Record-breaking numbers of refugees and migrants are moving across international borders, fleeing conflict, persecution, poverty, and other life-threatening situations; or they are responding to labor and skill shortages, demographic changes, or seeking better opportunities elsewhere. Their journeys can be fraught with peril; appalling tales of tragedies feature daily in the headlines. Those that make it to a destination are frequently met with hostility. Those host communities trying to provide relief are often unprepared and overburdened by the sheer numbers arriving. Responsibilities are not well distributed: A small number of countries and host communities host disproportionate numbers of refugees, asylum seekers, and migrants. This has impelled populist politics and threatens democracy, which is a fundamental prerequisite for PHC (Buti & Pichelmann, 2017).

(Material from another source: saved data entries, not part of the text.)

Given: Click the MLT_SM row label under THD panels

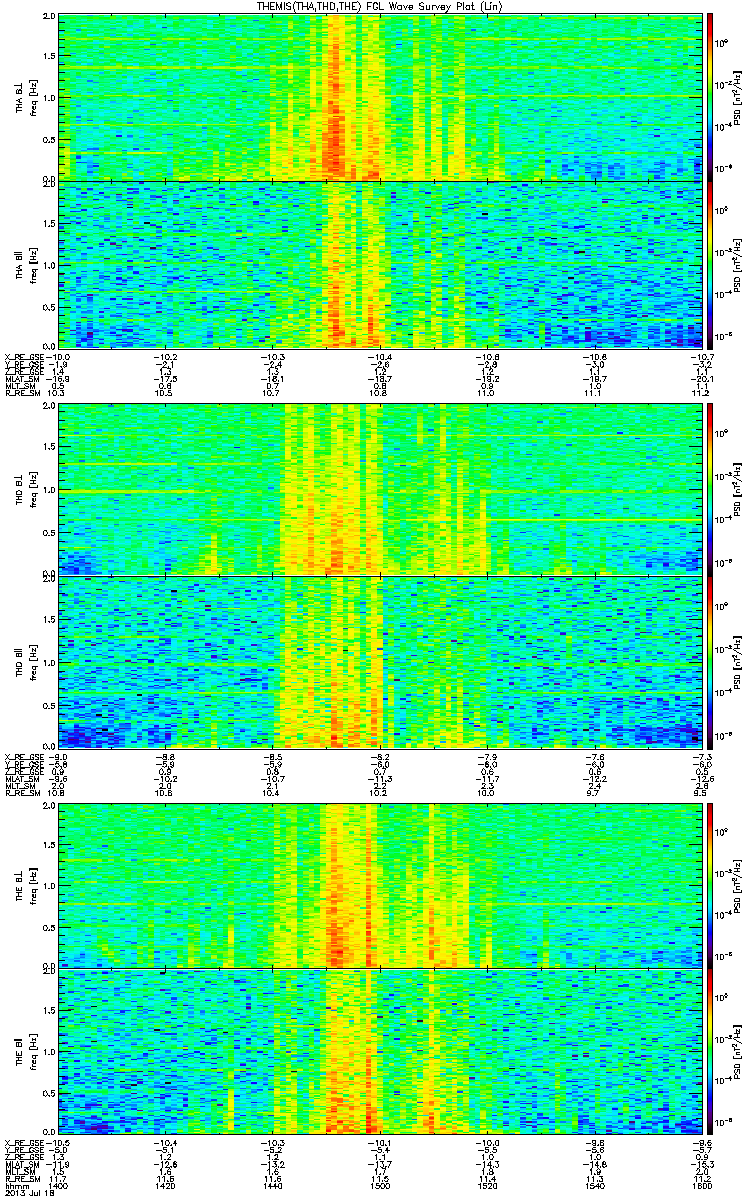Looking at the screenshot, I should pos(20,785).
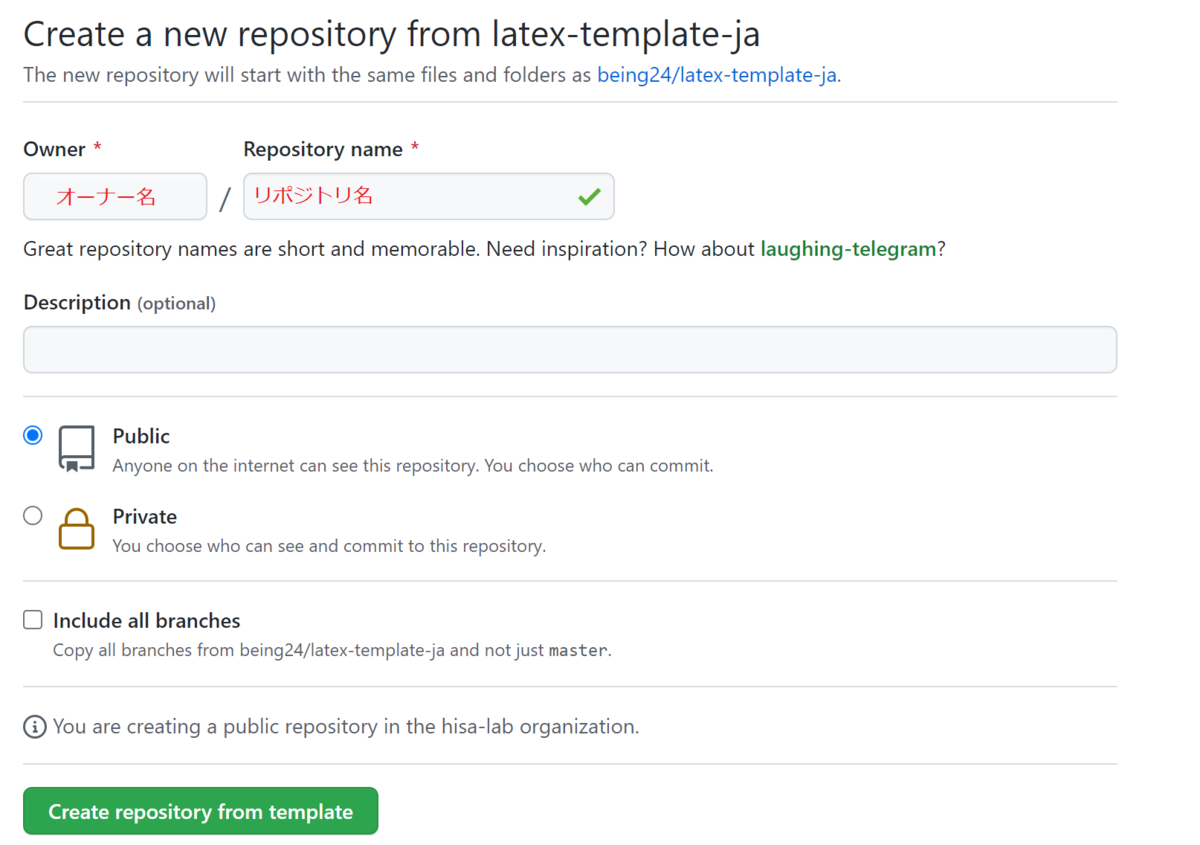The image size is (1200, 845).
Task: Click the Repository name input field
Action: (429, 197)
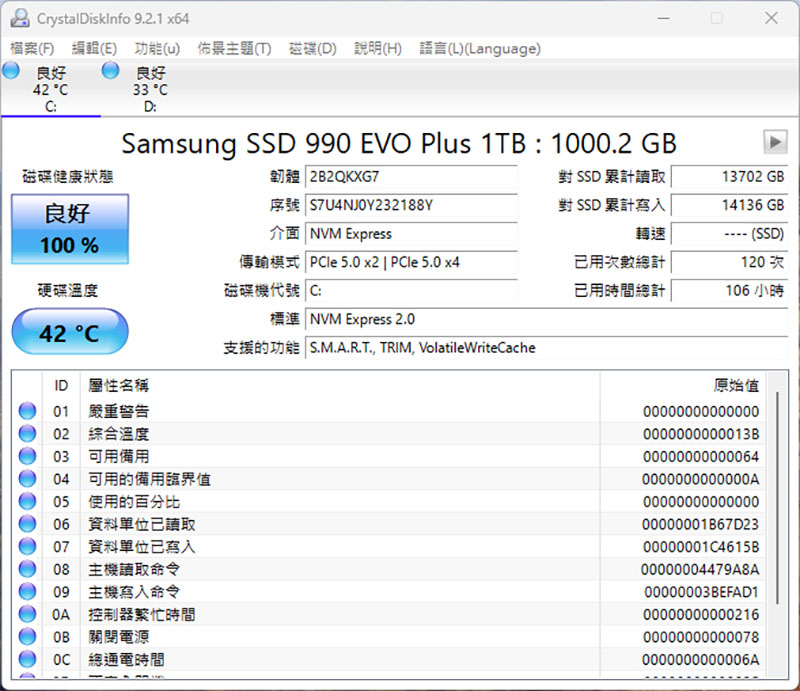Open the 編輯(E) menu
800x691 pixels.
tap(94, 48)
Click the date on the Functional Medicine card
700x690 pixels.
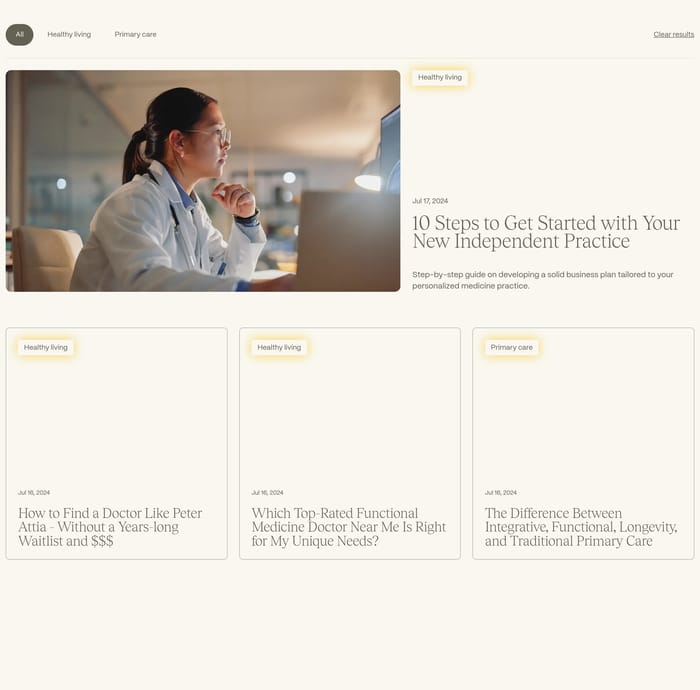(x=267, y=493)
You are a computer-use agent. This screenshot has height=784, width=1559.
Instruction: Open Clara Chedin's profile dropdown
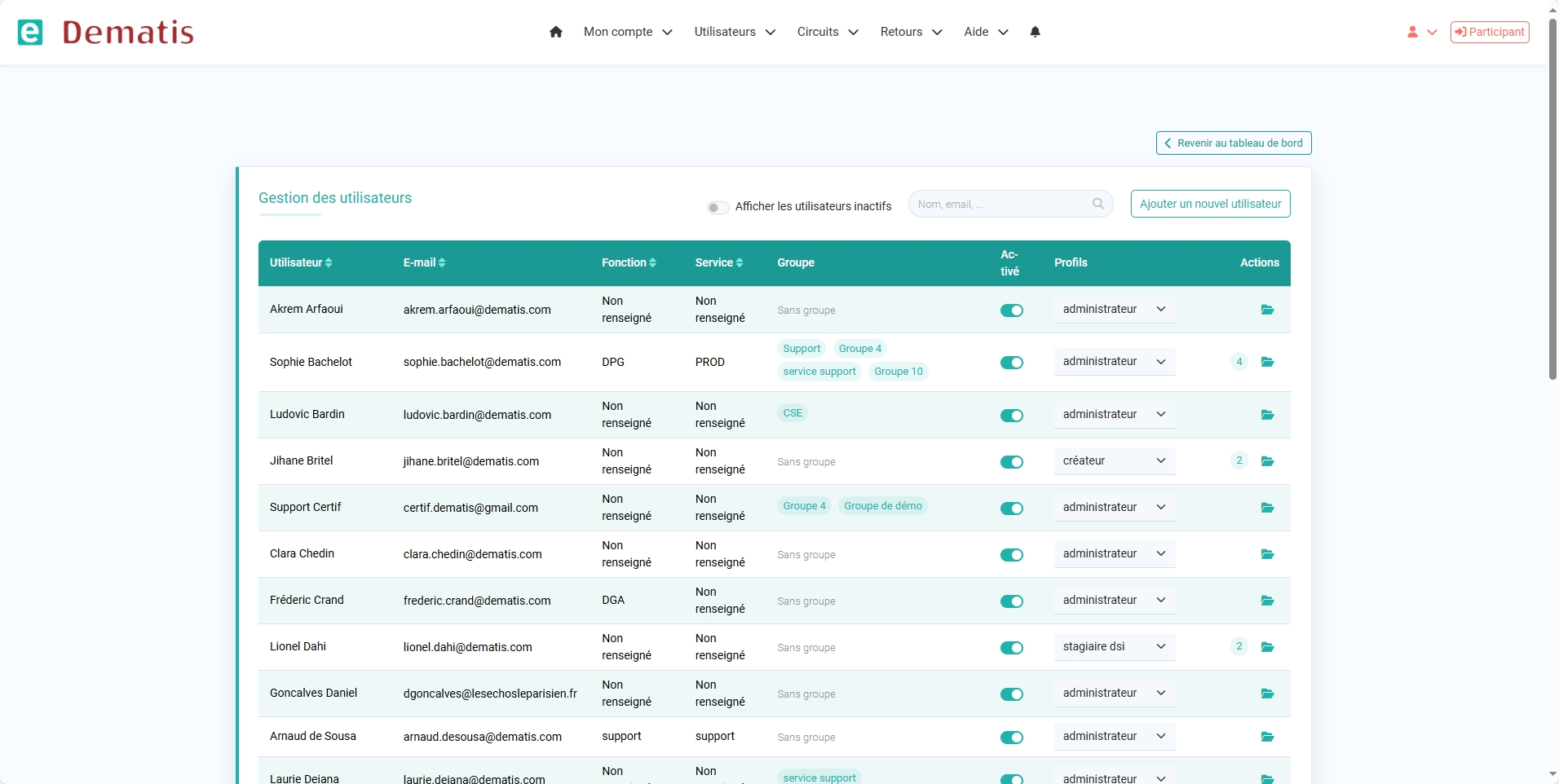[1114, 553]
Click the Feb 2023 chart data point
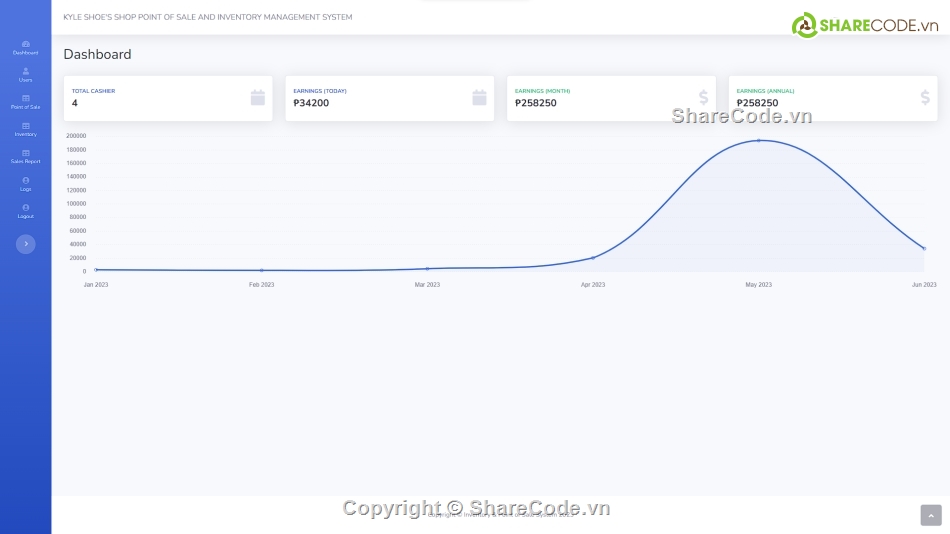Screen dimensions: 950x534 (262, 270)
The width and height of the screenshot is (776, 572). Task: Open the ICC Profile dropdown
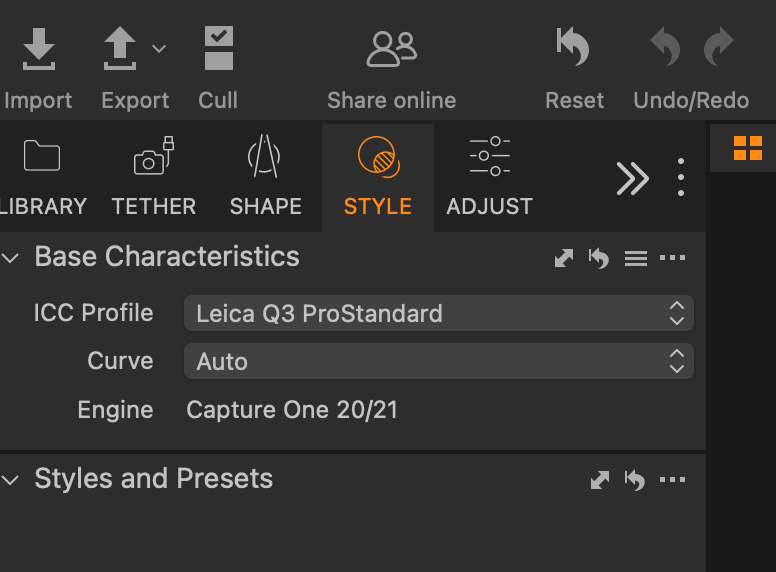pyautogui.click(x=438, y=313)
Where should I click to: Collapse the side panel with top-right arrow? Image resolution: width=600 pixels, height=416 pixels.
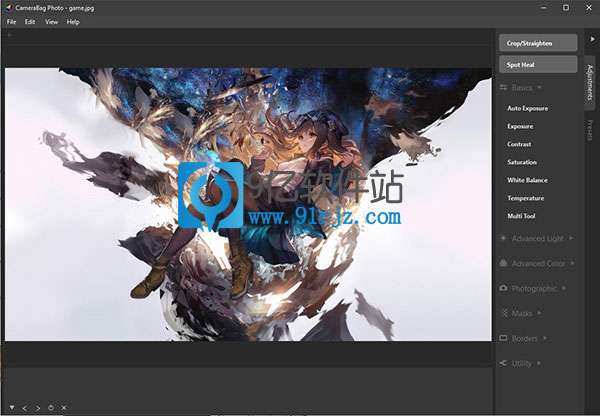click(x=592, y=38)
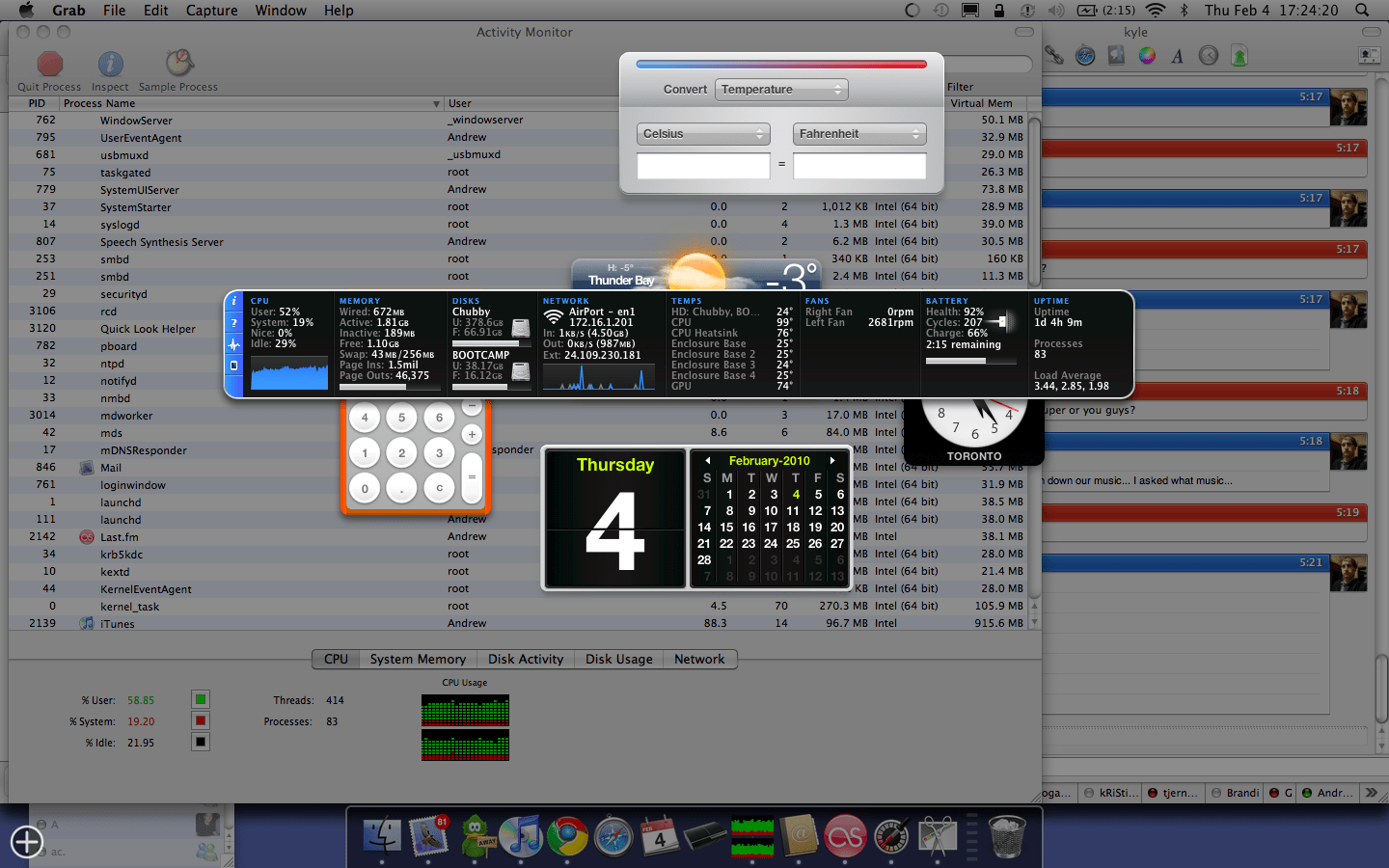Open the Celsius unit dropdown
The height and width of the screenshot is (868, 1389).
(703, 133)
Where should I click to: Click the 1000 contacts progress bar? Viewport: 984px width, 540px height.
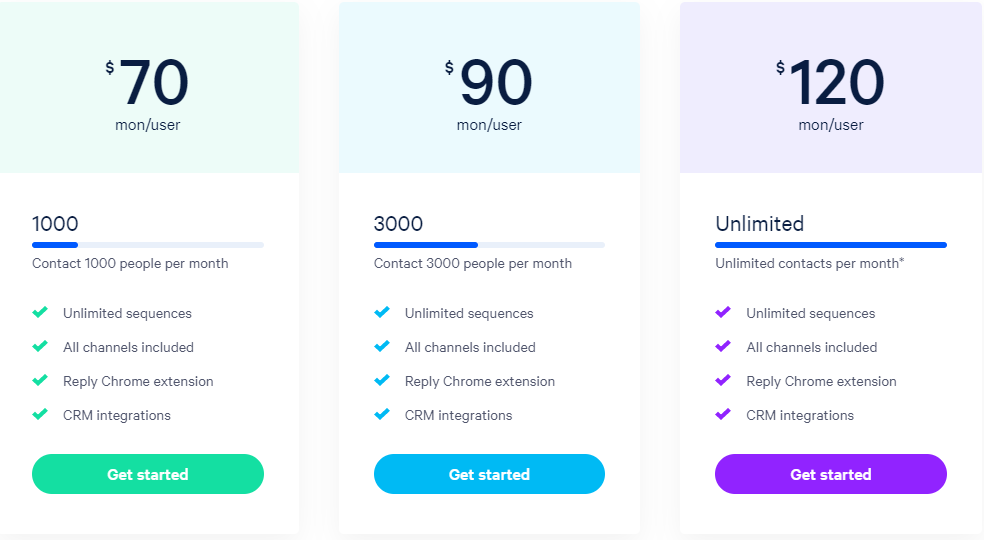(x=147, y=245)
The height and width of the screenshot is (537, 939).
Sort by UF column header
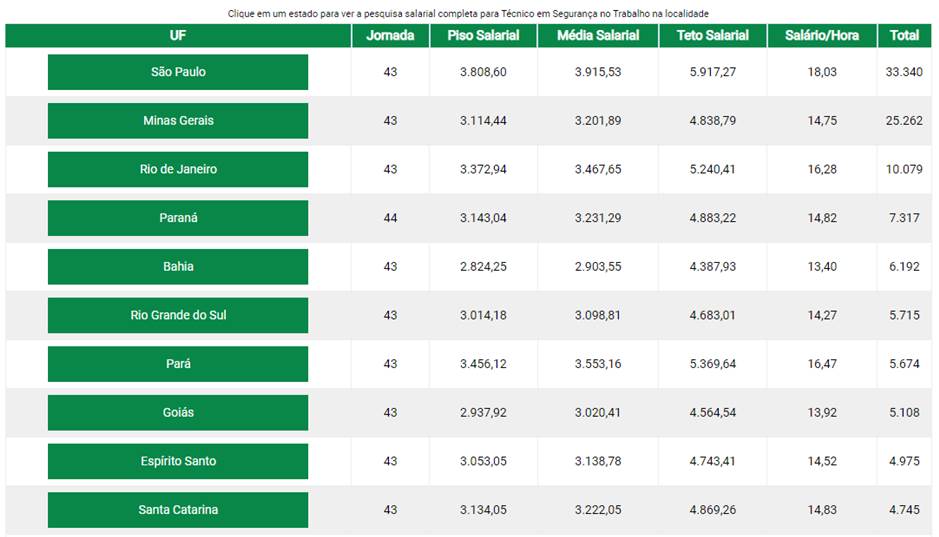pyautogui.click(x=178, y=35)
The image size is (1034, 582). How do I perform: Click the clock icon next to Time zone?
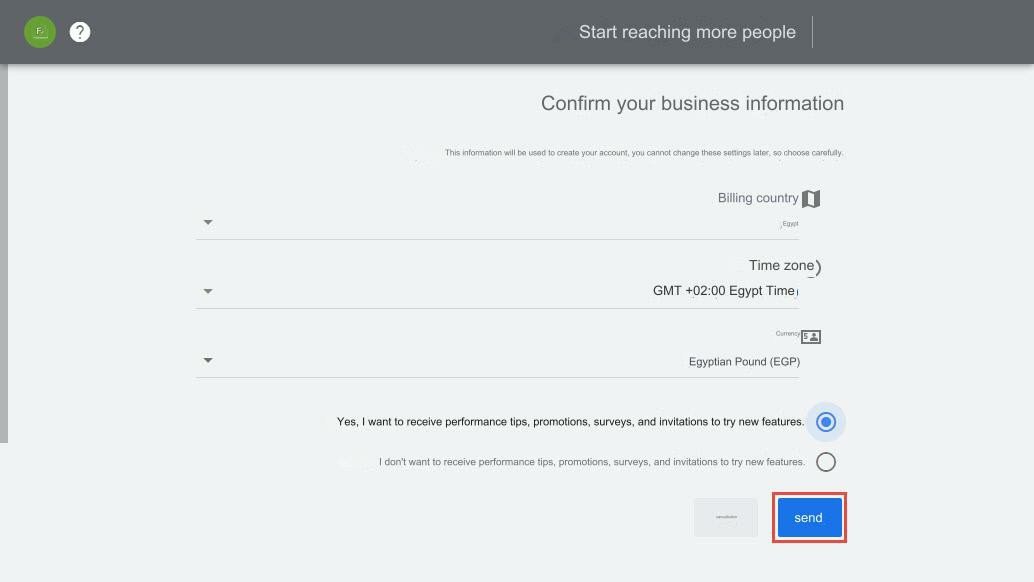click(x=817, y=266)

Responding to these political crises and reforming the economic forces that are driving this will necessarily require increased regulation of the national and global socioeconomic environment and the powerful entities and structures that are reproducing this situation. The reference to the need for a NIEO in the Alma-Ata Declaration suggests that redressing unfair economic relationships is a necessary condition for the success of PHC. And the radical notion agreed to by the member states of WHO in 1978 was that health development through “community participation” necessarily involves action on the broader environmental and social determinants, and that PHC can catalyze such action. However, the revitalization of PHC as originally envisaged is unlikely without concerted advocacy by supra-national institutions, including the WHO, for a radically changed, more equitable global economic dispensation that also urgently addresses climate change. Such advocacy is unlikely to occur without a strong global movement for health and social equity.